Taking the fractiousness out of fracking
As the prospect of natural-gas development draws nearer, no issue has caused more concern than hydraulic fracturing or fracking, and no one has been more concerned about fracking than the members of the Northern Wayne Property Owners Alliance.
As many know, fracking involves pumping millions of gallons of water and fine sand down a well bore to crack open rock thousands of feet beneath the surface and to keep the cracks open so the gas trapped in the rock flows out.
Drillers add substances to enhance the waters fracturing power: surfactants to reduce friction so the water penetrates the rock more easily, gels to help sweep the sand into the cracked rock, biocides to kill bacteria that could choke the cracks and chemicals to fight mineral deposits and scales.
If well bores are not lined with steel casings properly sealed with cement, the fracking chemicals could infiltrate aquifers. Beyond that, a percentage of the fracking solution flows back to the surface and now contains quantities of mineral salts. Our region lacks facilities to treat this brine to remove or neutralize any substances it might hold.
Members of the alliance believe they have found partners who will let our region have the vitalizing economic benefits of gas drilling while minimizing the environmental risks. Members have signed leasing agreements that will allow a pair of firms to use recently proven technology to safely search out and exploit the natural gas in the Marcellus Shale underlying our region.
The Hess Corporation is providing the financial resources; the Newfield Exploration Company will drill the wells, and Newfield has equipment to reduce the water used. Vertical well bores, the so-called down holes, will be drilled with devices powered by compressed air that use no water at all.
Additionally, Newfield has contracted with Ecosphere Technologies to manage and recycle the water used. At each drilling site, Ecosphere will set up a mobile treatment system to remove bacteria and eliminate the causes of scale and corrosion in the well bore. This will allow Newfield to reduce surfactant use by 50 percent and eliminate biocides and anti-scalants entirely.
The water that flows back from a well will be filtered repeatedly, treated with ozone and high-power ultrasound and desalinated with reverse osmosis. The treated water will be stored in closed, mobile containers that can be taken to other well sites.

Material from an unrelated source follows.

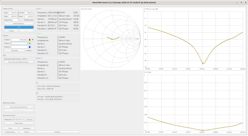Toggle the Locked marker checkbox
The image size is (248, 136).
[33, 51]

Ecosphere says the recycled fracking water will meet or exceed the potability standards used by municipal water systems. Newfield and Ecosphere expect to reuse all the drilling fluids. Beyond that, after a final treatment, any leftover water can be released into the environment without danger.
Recycling frack water in a closed-loop system will reduce withdrawals from creeks and rivers. At places with multiple wells, the water will be onsite already, and transporting water from one site to the next will likely involve much less mileage than going to sources of fresh water.
Alliance members want their lands protected and insist on having assurances that our community water resources will not be harmed. Members are confident that natural gas development can be carried out in an environmentally sound manner, and that we can have responsible natural gas development in Wayne County, as others have had in states and communities across America.
(Longtime free-lance journalist Peter Wynne is a member of the Northern Wayne Property Owners Alliance ( nwpoa.info ), which represents more than 1,300 landowner families and more than 70,000 acres, chiefly in northern Wayne and Susquehanna counties.)